■ **SOURCE TEXT**
-.-.-

Politics, Economics, and Education in the 21st Century

John Fund

John FundJohn Fund began his journalism career in 1982 as chief investigative reporter for syndicated columnists Rowland Evans and Robert Novak. Today, he is a member of the editorial board of the Wall Street Journal, where he previously served as deputy editorial features editor and where he has worked since 1988. His insightful articles have made him a familiar name to America’s top business executives and political leaders. He is also an on-air analyst for the new 24-hour Fox News Channel and an Internet columnist for MSNBC. His articles have appeared in a wide range of publications, from Esquire and the New Republic to Reader’s Digest and National Review. He is the co-author with James Coyne of Cleaning House: America’s Campaign for Term Limits and collaborated with Rush Limbaugh on his best-selling book, The Way Things Ought to BeRoll Call magazine has dubbed him the “Tom Paine of the modern congressional reform movement.”

Journalist John Fund makes some fascinating predictions about life in the 21st century, from how “cybercash” will lead to a global tax revolt to how privatization will challenge Social Security and the public school system. His remarks were delivered at the Shavano Institute for National Leadership’s 15th anniversary program, “Heroes for a New Generation and a New Century,” in Colorado Springs last October.

Since its founding in 1887, the Wall Street Journal has refused to endorse political candidates. The lone exception occurred in 1928, when the paper championed Herbert Hoover. “Never again!” the editors vowed, for they had rediscovered the wisdom of our founder, Charles Dow, who once said, “Politicians, properly observed, will often disappoint. Ideas, properly understood, seldom will.”

-.-.-

■ **Pointing records for screenshots and web pages**
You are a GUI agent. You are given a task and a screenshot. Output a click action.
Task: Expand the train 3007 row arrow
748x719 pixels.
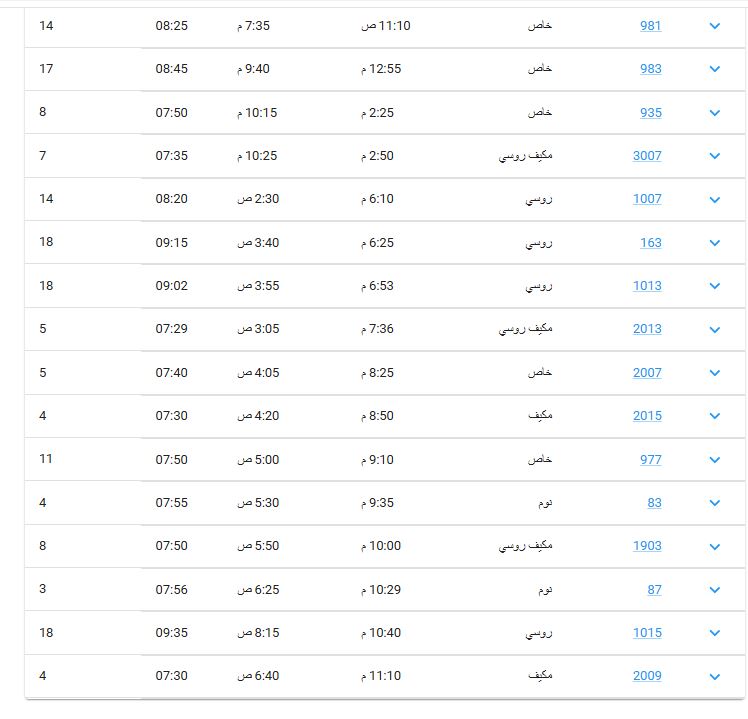714,156
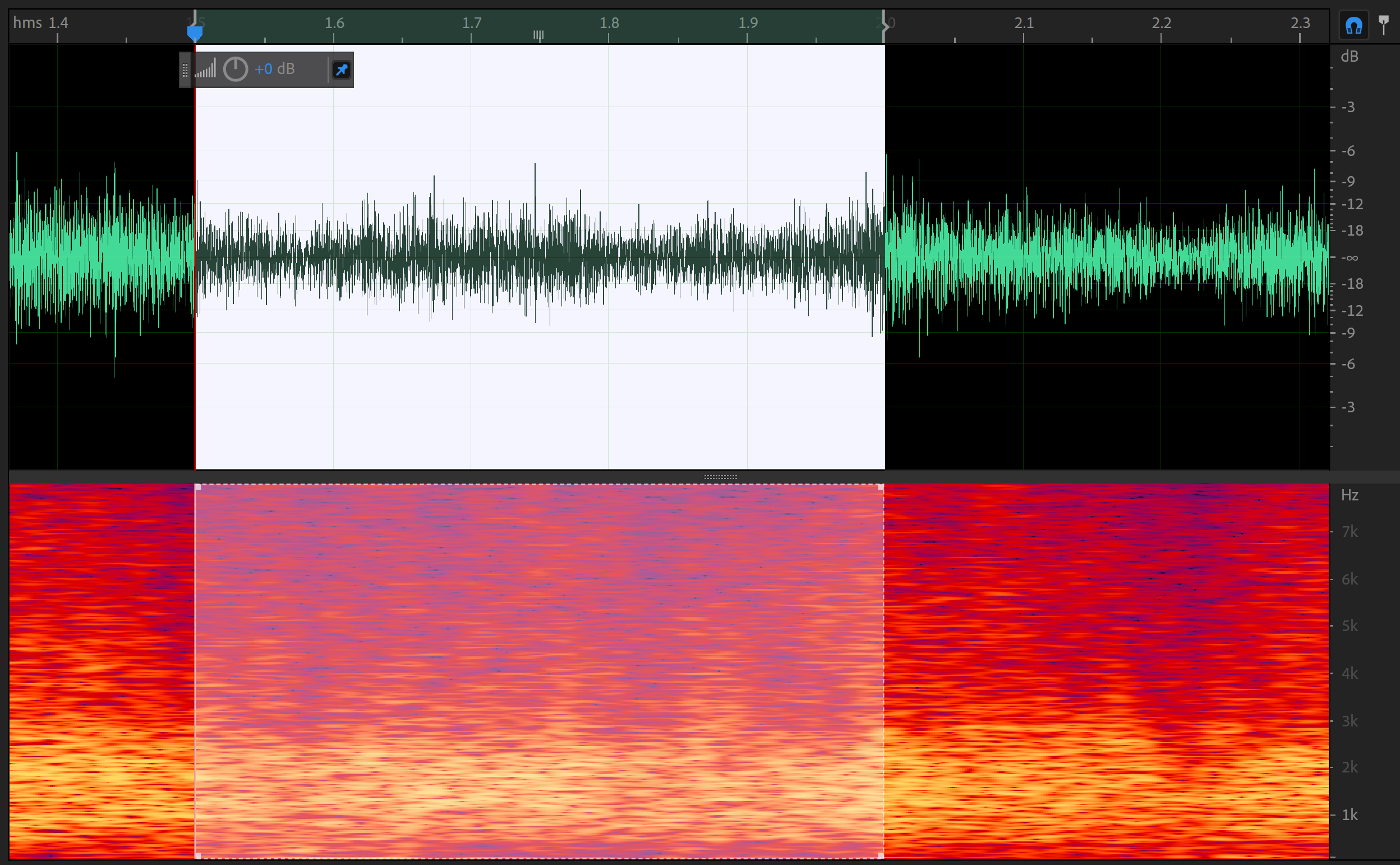Click the small marker ticks near 1.75
Image resolution: width=1400 pixels, height=865 pixels.
click(538, 35)
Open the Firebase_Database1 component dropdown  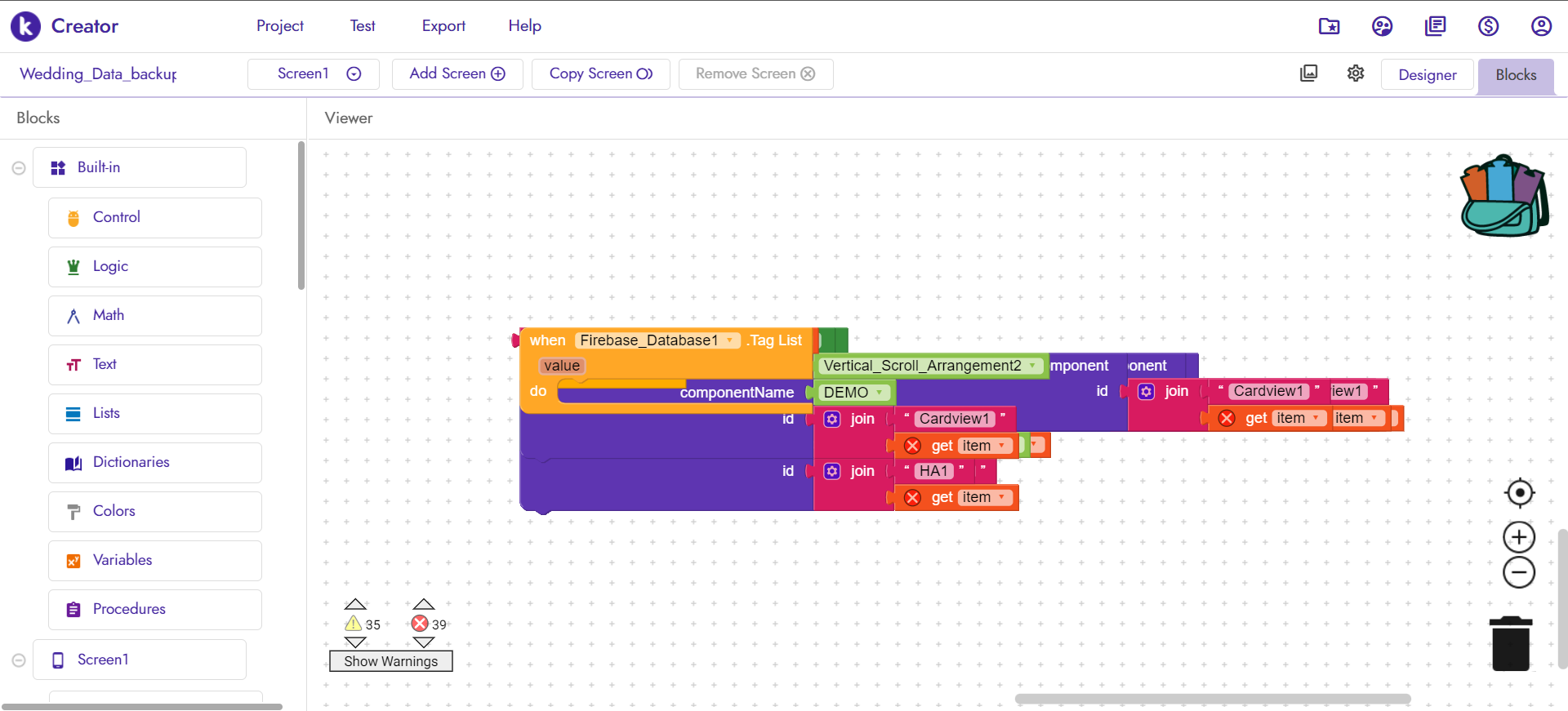click(x=729, y=340)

-.-.-

■ **REQUIRED TASKS**
a) Please restate the source text from "Journalist John Fund" to "Springs last October.", substituting "forecasts" for "predictions".
b) According to the source text, in which year did the Wall Street Journal champion Herbert Hoover?

■ **THE RESPONSES**
a)
Journalist John Fund makes some fascinating forecasts about life in the 21st century, from how “cybercash” will lead to a global tax revolt to how privatization will challenge Social Security and the public school system. His remarks were delivered at the Shavano Institute for National Leadership’s 15th anniversary program, “Heroes for a New Generation and a New Century,” in Colorado Springs last October.

b) 1928